Funding new construction and long range operating costs can be supported by identifying value capture opportunities where new transportation investment can be tied to increases in property values and associated tax revenues. This linkage can help to build support for using those additional revenues to reinvest in existing facilities – whether by funding transit operating costs or funding long term enhancements for bicycle and pedestrian infrastructure as new development comes online.
Implementing smart growth principles in support of livability has been shown to have long term benefits on property values. A recent US EPA report, "Market Acceptance of Smart Growth," documents numerous case studies of master planned communities to illustrate this point. The report compared resale data from 18 smart growth developments and 18 conventional suburban developments across the US to contrast their appreciation between 1998 and 2004. The results showed consumer acceptance of smart growth projects based on long-term housing values. Housing units in these developments not only hold their value over time, but in more cases than not, buyers are willing to pay a premium to live in these projects over other competitive suburban housing units in the same market.

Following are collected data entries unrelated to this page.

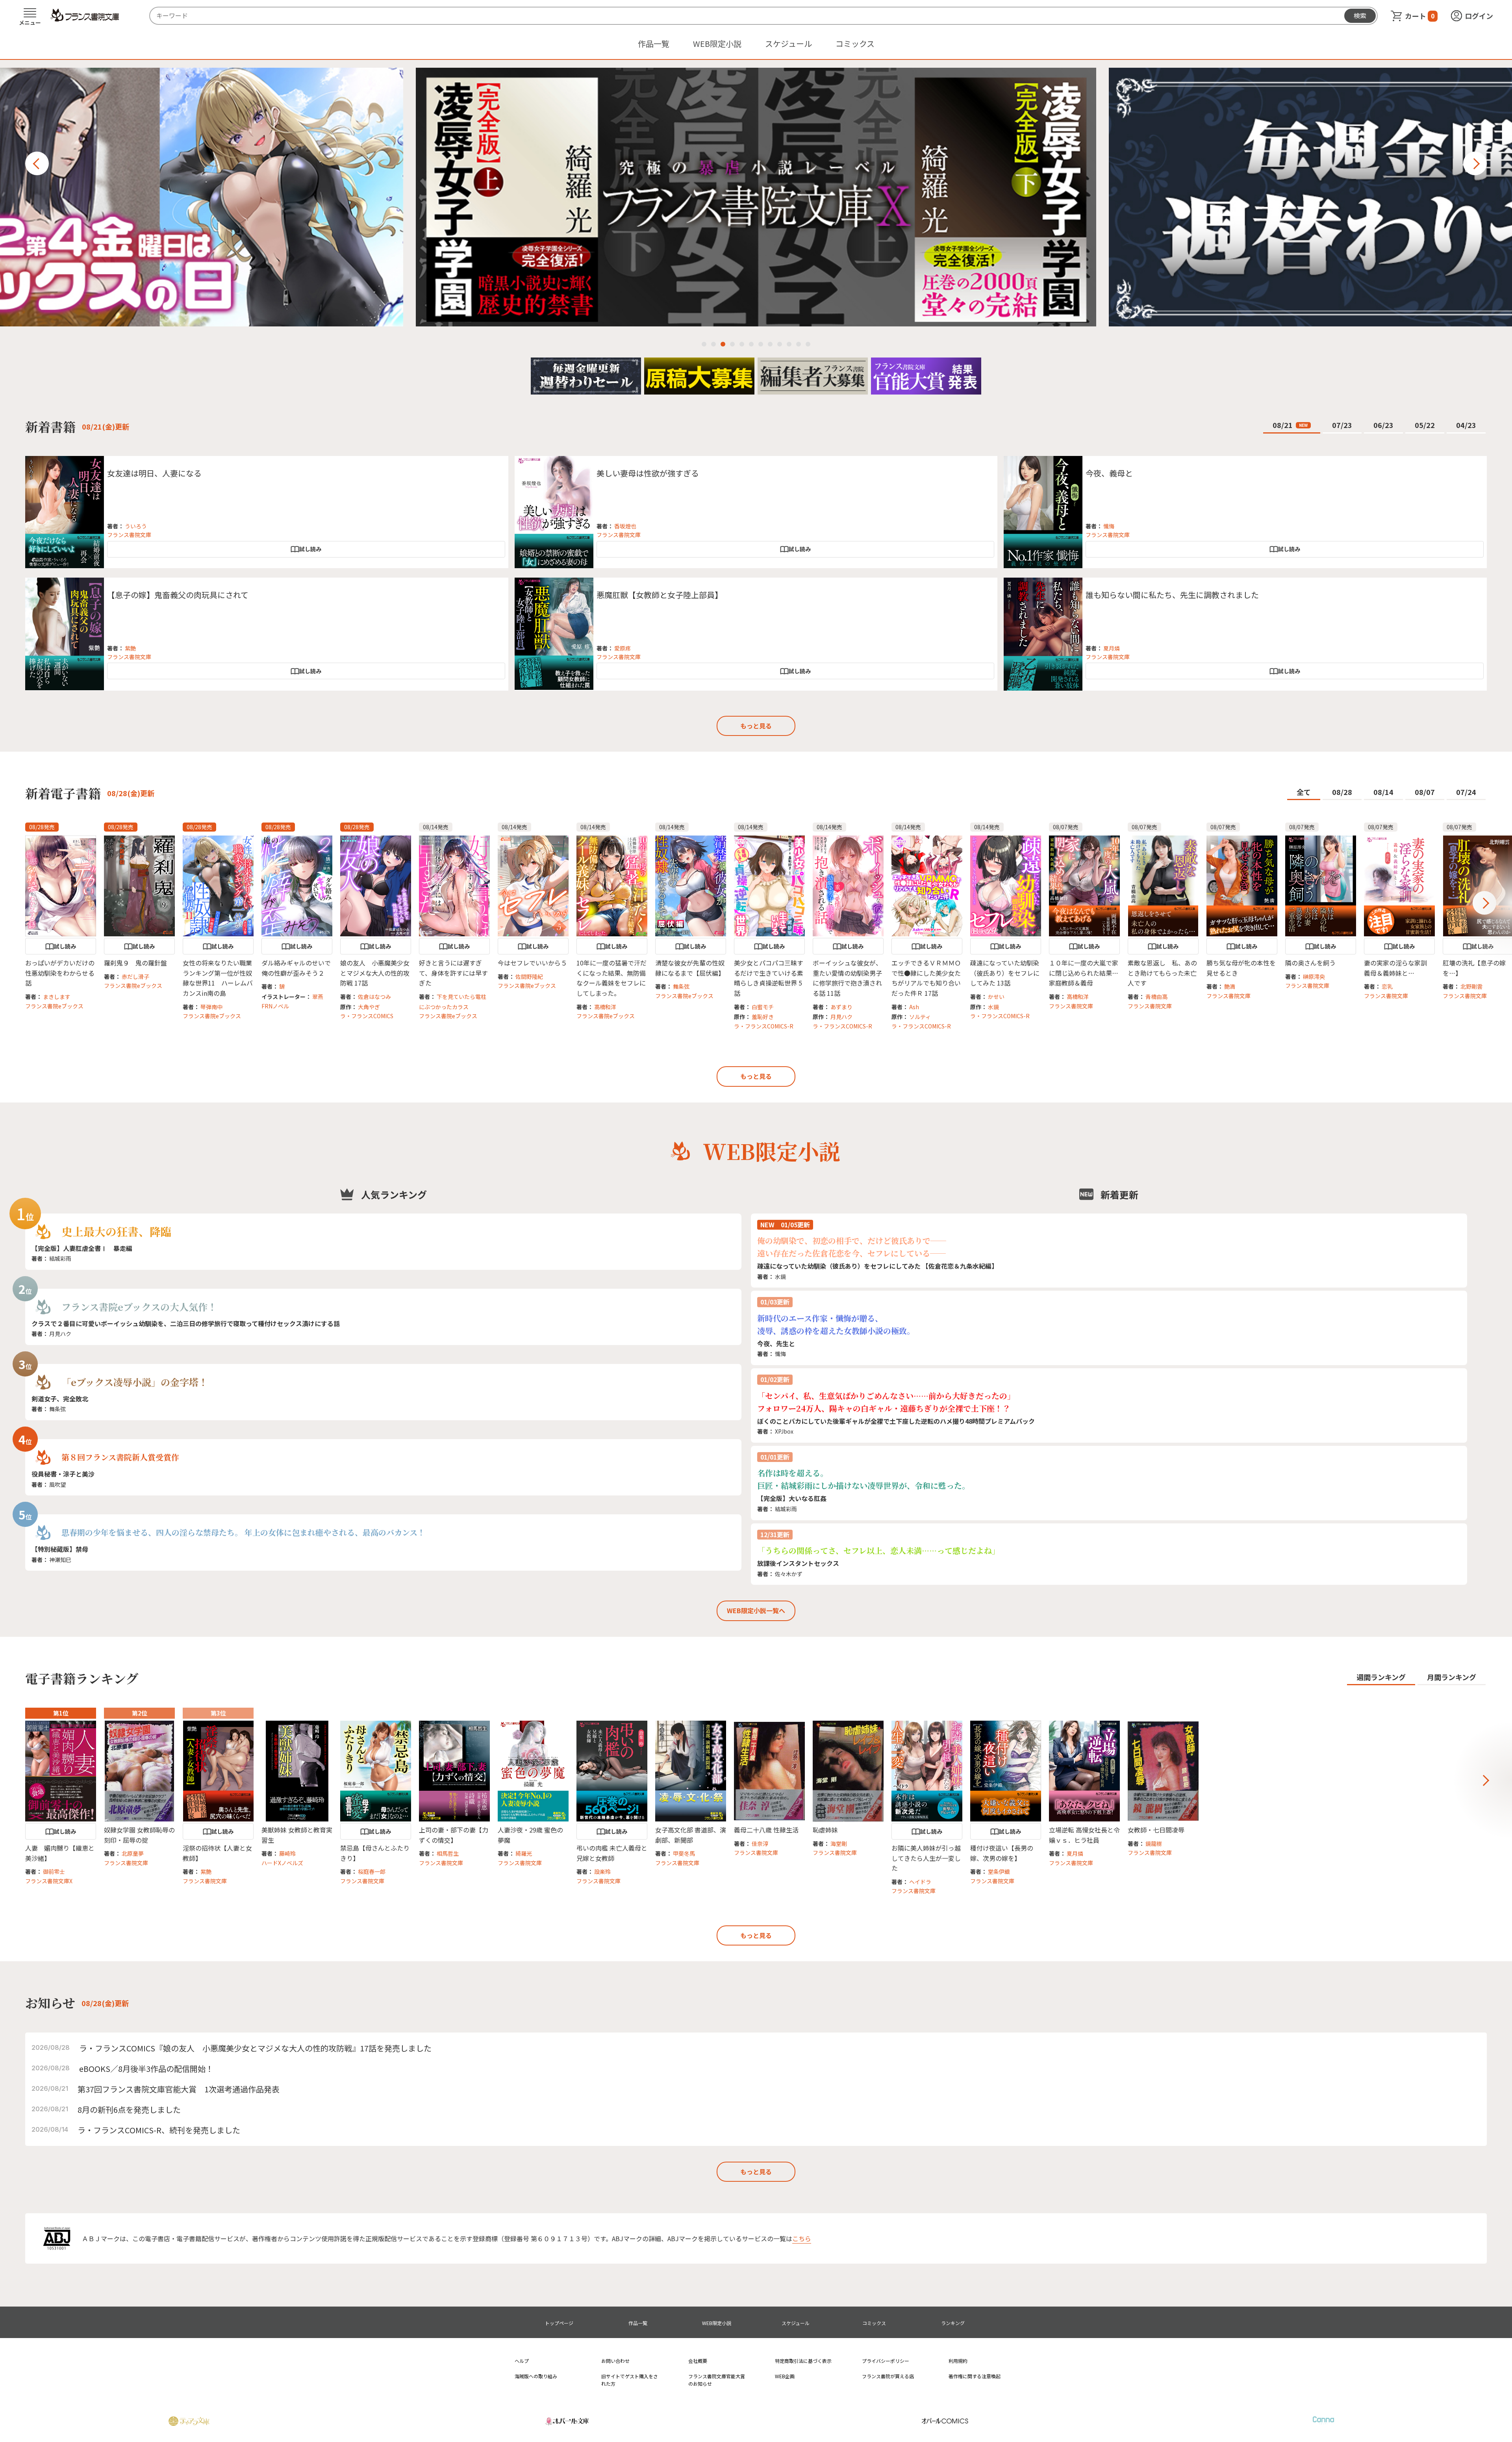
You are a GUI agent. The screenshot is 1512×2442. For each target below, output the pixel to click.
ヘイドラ (920, 1882)
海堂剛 (838, 1843)
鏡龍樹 (1153, 1843)
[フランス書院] (84, 15)
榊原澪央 (1314, 976)
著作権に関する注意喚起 (975, 2376)
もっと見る (756, 725)
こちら (801, 2238)
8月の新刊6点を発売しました (129, 2109)
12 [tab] (808, 344)
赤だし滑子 (135, 976)
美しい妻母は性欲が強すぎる (648, 473)
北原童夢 (133, 1853)
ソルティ (920, 1017)
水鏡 (993, 1007)
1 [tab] (704, 344)
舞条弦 (681, 986)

In addition to project implementation and funding, livability principles can also be advanced through management and operations (M&O) strategies. For example, signal timing plans can incorporate transit priority while also helping to improve mobility that balances vehicular and bus traffic, pedestrians, and bicycle access, supporting community vitality, safety, and the environment. The emerging integration of urban design and context-sensitive roadway design can also help improve both vehicular operations and multimodal choice and access. Examples include boulevard designs for major roads, with separate through lanes and local access lanes, bicycle, and pedestrian facilities; re-purposing of excess lanes for separated 'bicycle tracks' and pedestrian plazas, and use of roundabouts to improve vehicle traffic flow, safety, and pedestrian access, while enhancing aesthetics and reducing emissions.

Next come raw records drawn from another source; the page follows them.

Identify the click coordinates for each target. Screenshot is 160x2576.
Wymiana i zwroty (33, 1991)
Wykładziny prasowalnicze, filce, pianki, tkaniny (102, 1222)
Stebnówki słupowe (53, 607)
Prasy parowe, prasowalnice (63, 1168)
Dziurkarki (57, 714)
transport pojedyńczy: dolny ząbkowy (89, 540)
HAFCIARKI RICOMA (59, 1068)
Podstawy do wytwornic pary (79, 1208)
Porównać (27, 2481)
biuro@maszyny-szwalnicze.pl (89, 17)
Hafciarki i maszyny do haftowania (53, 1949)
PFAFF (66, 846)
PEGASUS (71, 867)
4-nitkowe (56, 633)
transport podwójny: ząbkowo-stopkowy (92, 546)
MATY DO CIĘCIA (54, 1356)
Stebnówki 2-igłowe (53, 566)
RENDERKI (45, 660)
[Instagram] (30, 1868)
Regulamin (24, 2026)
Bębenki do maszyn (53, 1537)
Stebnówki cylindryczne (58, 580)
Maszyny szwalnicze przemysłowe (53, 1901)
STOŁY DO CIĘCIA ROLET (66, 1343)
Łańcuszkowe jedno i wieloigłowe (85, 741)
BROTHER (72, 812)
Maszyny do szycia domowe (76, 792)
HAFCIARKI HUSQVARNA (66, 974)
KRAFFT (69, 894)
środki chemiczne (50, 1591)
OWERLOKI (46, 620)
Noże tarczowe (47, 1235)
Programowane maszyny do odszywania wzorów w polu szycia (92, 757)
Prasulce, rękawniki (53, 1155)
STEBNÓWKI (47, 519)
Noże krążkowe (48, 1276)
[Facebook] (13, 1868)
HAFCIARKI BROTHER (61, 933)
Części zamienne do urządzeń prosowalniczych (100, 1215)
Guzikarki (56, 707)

M&O strategies can support livability and sustainability at multiple scales through several means. These include:
In the long term, fully integrated transportation finance and billing systems could allow customers in any system to use a single-payer card for all transportation-related expenses including vehicle fuel and maintenance, bike maintenance, pay-as-you-drive insurance, tolls, transit, parking, car-share and bike-sharing rental, and taxis. Tax-deductible and employer subsidies could be automatically credited to cards, with graphs on monthly bills showing comparisons of cost per mode against prior month and year, like those on utility service bills. The summary data would allow regional system operators and policymakers to track usage, determine cost-effectiveness of investments, and plan system improvements.